The linemen competed in events such as the Hurt-Man Rescue, where they had to climb a pole and lower a mannequin — playing the role of an incapacitated lineworker — to safety on the ground. Other events were modified pole climbing, bayonet fuse changeout in an underground transformer, digger-derrick obstacle course and extendo stick. There also is a 100-question written test. There are three divisions: journeyman, apprentice and team.
Winners in each event and division are decided first by safety. The competitors begin with 100 points and receive deductions for anything they have not completed correctly. The events are timed, but time only plays a factor in the event of a tie.
This year’s first-place winners were Garret Lynn of Central Missouri Electric Cooperative in the apprentice division, Jacob Tiefenthaler of Cuivre River Electric Cooperative in the journeyman division and Barry Electric Cooperative in the team division.
Chris Turner has been a lineworker for Black River Electric Cooperative for 18 years. He says the competition is good to both sharpen his safety skills and meet his counterparts from across the state.
“This gives us a break from our day-to-day work and shows the younger lineworkers we’re all here to do things the right way,” he says. “But it’s really good to meet up with other lineworkers and talk with them so when you work with them on a storm, you’ll already have gotten to know them.”
That was top of mind to some lineworkers who were waiting to hear if their services were needed to restore power following Hurricane Ian, which made landfall on the first day of the rodeo. Ultimately, the co-ops Missouri was assigned in Florida had enough help close by.
Chris traveled on an international mission in January 2019 to electrify the village of Trapichitos, Guatemala for the very first time. He says knowing what the money is being raised for only elevates the rodeo for him. “You always hear the older guys talking about turning the lights on for the member at the end of the line for the very first time,” he says. “I got to experience that down there seeing people get for the first time what we already have here.”
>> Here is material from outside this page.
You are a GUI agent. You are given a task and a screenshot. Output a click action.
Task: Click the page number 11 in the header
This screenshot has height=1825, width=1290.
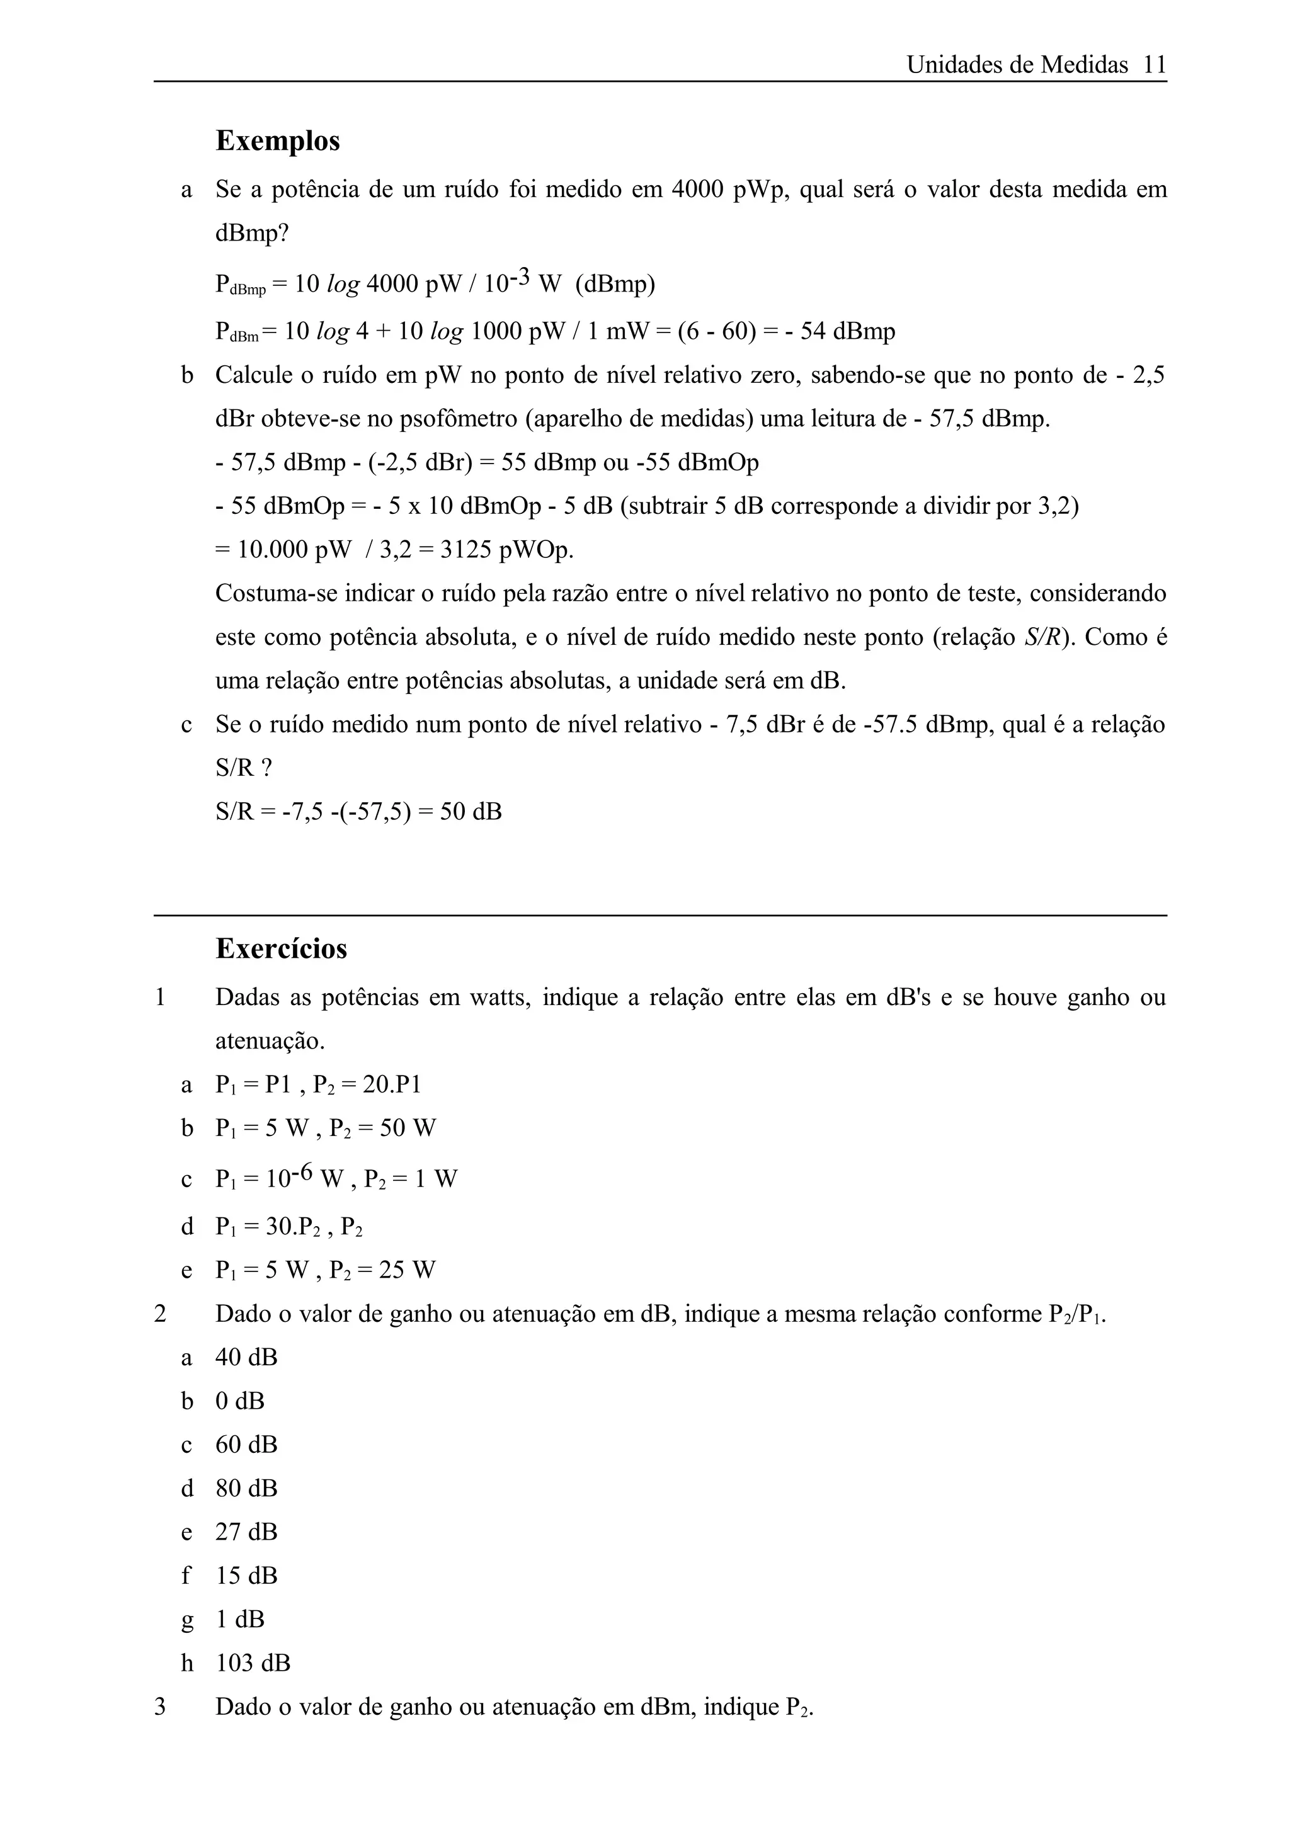coord(1154,65)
Missouri State Treasurer Scott Fitzpatrick addressed the lineworkers following the competition and thanked them for the work they do. “It may not be top of mind to everyone, but it’s great when the lights come on in the morning or the air conditioning stays on in the summer or heat in the winter,” the Barry Electric Cooperative member says. “A lot of that, if not all of that, is because of you guys and all that you do.”